- Exercise data:
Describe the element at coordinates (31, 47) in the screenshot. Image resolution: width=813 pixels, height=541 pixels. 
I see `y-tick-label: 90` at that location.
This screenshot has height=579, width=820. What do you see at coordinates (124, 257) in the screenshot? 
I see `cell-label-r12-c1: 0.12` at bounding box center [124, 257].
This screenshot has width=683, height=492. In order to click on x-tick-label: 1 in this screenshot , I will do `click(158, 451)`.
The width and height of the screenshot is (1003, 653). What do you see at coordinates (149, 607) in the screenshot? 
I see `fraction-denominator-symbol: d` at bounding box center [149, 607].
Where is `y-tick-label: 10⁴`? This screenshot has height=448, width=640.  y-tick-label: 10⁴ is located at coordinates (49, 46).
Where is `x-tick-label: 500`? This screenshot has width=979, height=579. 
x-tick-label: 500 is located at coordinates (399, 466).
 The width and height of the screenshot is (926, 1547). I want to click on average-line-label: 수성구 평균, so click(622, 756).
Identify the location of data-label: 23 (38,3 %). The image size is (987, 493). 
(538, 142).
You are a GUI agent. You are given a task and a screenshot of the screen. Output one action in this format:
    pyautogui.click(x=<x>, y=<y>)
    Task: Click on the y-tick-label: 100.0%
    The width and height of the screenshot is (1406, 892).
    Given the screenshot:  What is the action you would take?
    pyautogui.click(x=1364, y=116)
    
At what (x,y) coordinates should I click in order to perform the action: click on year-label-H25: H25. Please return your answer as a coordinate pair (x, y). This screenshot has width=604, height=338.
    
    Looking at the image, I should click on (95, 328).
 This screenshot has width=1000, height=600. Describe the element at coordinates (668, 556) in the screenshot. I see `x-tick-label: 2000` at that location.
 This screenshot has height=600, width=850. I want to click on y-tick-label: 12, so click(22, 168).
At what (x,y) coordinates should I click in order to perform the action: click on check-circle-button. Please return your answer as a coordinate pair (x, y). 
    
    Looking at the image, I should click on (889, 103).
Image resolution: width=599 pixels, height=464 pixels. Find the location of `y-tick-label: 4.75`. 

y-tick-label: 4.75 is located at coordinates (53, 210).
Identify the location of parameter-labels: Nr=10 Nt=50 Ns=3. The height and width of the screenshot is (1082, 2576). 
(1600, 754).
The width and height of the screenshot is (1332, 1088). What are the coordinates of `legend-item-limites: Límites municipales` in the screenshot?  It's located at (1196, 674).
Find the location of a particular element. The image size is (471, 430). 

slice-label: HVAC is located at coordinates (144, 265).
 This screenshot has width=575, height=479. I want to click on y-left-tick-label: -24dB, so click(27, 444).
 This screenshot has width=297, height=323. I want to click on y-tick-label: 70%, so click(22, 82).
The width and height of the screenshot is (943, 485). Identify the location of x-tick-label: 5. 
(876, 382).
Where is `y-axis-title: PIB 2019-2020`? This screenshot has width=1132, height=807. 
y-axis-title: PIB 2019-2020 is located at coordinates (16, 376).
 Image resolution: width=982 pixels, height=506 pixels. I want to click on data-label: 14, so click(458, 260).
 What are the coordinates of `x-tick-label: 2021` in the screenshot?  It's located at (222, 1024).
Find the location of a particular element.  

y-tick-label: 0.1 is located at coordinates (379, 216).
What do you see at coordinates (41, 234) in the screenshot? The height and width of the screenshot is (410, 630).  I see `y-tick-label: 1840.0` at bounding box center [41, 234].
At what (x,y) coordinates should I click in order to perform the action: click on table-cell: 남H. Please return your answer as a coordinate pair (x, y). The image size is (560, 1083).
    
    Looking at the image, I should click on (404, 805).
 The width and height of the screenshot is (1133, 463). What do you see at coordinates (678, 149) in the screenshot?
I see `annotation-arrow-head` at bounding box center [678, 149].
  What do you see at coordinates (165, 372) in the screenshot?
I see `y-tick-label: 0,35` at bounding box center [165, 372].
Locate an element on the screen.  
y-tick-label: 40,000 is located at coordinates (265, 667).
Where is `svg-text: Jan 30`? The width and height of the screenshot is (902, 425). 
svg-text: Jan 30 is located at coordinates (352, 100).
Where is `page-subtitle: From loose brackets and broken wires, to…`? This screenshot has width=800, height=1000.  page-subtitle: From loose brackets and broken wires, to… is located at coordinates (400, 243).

- Work request:
Turn each line of the records above into an item of a numbered list, skipping any blank lines.

- Finished task:
1. Describe the element at coordinates (31, 47) in the screenshot. Image resolution: width=813 pixels, height=541 pixels. 
2. I see `y-tick-label: 90` at that location.
3. This screenshot has height=579, width=820. What do you see at coordinates (124, 257) in the screenshot? 
4. I see `cell-label-r12-c1: 0.12` at bounding box center [124, 257].
5. This screenshot has width=683, height=492. In order to click on x-tick-label: 1 in this screenshot , I will do `click(158, 451)`.
6. The width and height of the screenshot is (1003, 653). What do you see at coordinates (149, 607) in the screenshot? 
7. I see `fraction-denominator-symbol: d` at bounding box center [149, 607].
8. Where is `y-tick-label: 10⁴`? This screenshot has height=448, width=640.  y-tick-label: 10⁴ is located at coordinates (49, 46).
9. Where is `x-tick-label: 500`? This screenshot has width=979, height=579. 
10. x-tick-label: 500 is located at coordinates (399, 466).
11.  The width and height of the screenshot is (926, 1547). I want to click on average-line-label: 수성구 평균, so click(622, 756).
12. Identify the location of data-label: 23 (38,3 %). The image size is (987, 493). 
13. (538, 142).
14. You are a GUI agent. You are given a task and a screenshot of the screen. Output one action in this format:
15.     pyautogui.click(x=<x>, y=<y>)
16.     Task: Click on the y-tick-label: 100.0%
17.     The width and height of the screenshot is (1406, 892).
18.     Given the screenshot:  What is the action you would take?
19.     pyautogui.click(x=1364, y=116)
20. At what (x,y) coordinates should I click in order to perform the action: click on year-label-H25: H25. Please return your answer as a coordinate pair (x, y). This screenshot has width=604, height=338.
21.     Looking at the image, I should click on (95, 328).
22.  This screenshot has width=1000, height=600. Describe the element at coordinates (668, 556) in the screenshot. I see `x-tick-label: 2000` at that location.
23.  This screenshot has height=600, width=850. I want to click on y-tick-label: 12, so click(22, 168).
24. At what (x,y) coordinates should I click in order to perform the action: click on check-circle-button. Please return your answer as a coordinate pair (x, y). 
25.     Looking at the image, I should click on (889, 103).
26. Image resolution: width=599 pixels, height=464 pixels. Find the location of `y-tick-label: 4.75`. 
27. y-tick-label: 4.75 is located at coordinates (53, 210).
28. Identify the location of parameter-labels: Nr=10 Nt=50 Ns=3. The height and width of the screenshot is (1082, 2576). 
29. (1600, 754).
30. The width and height of the screenshot is (1332, 1088). What are the coordinates of `legend-item-limites: Límites municipales` in the screenshot?  It's located at (1196, 674).
31. Find the location of a particular element. The image size is (471, 430). 
32. slice-label: HVAC is located at coordinates (144, 265).
33.  This screenshot has width=575, height=479. I want to click on y-left-tick-label: -24dB, so click(27, 444).
34.  This screenshot has width=297, height=323. I want to click on y-tick-label: 70%, so click(22, 82).
35. The width and height of the screenshot is (943, 485). Identify the location of x-tick-label: 5. 
36. (876, 382).
37. Where is `y-axis-title: PIB 2019-2020`? This screenshot has width=1132, height=807. 
38. y-axis-title: PIB 2019-2020 is located at coordinates (16, 376).
39.  Image resolution: width=982 pixels, height=506 pixels. I want to click on data-label: 14, so click(458, 260).
40.  What are the coordinates of `x-tick-label: 2021` in the screenshot?  It's located at (222, 1024).
41. Find the location of a particular element.  
42. y-tick-label: 0.1 is located at coordinates (379, 216).
43. What do you see at coordinates (41, 234) in the screenshot? The height and width of the screenshot is (410, 630).  I see `y-tick-label: 1840.0` at bounding box center [41, 234].
44. At what (x,y) coordinates should I click in order to perform the action: click on table-cell: 남H. Please return your answer as a coordinate pair (x, y). The image size is (560, 1083).
45.     Looking at the image, I should click on (404, 805).
46.  The width and height of the screenshot is (1133, 463). What do you see at coordinates (678, 149) in the screenshot?
47. I see `annotation-arrow-head` at bounding box center [678, 149].
48.   What do you see at coordinates (165, 372) in the screenshot?
49. I see `y-tick-label: 0,35` at bounding box center [165, 372].
50. Locate an element on the screen.  
51. y-tick-label: 40,000 is located at coordinates (265, 667).
52. Where is `svg-text: Jan 30`? The width and height of the screenshot is (902, 425). 
53. svg-text: Jan 30 is located at coordinates (352, 100).
54. Where is `page-subtitle: From loose brackets and broken wires, to…`? This screenshot has width=800, height=1000.  page-subtitle: From loose brackets and broken wires, to… is located at coordinates (400, 243).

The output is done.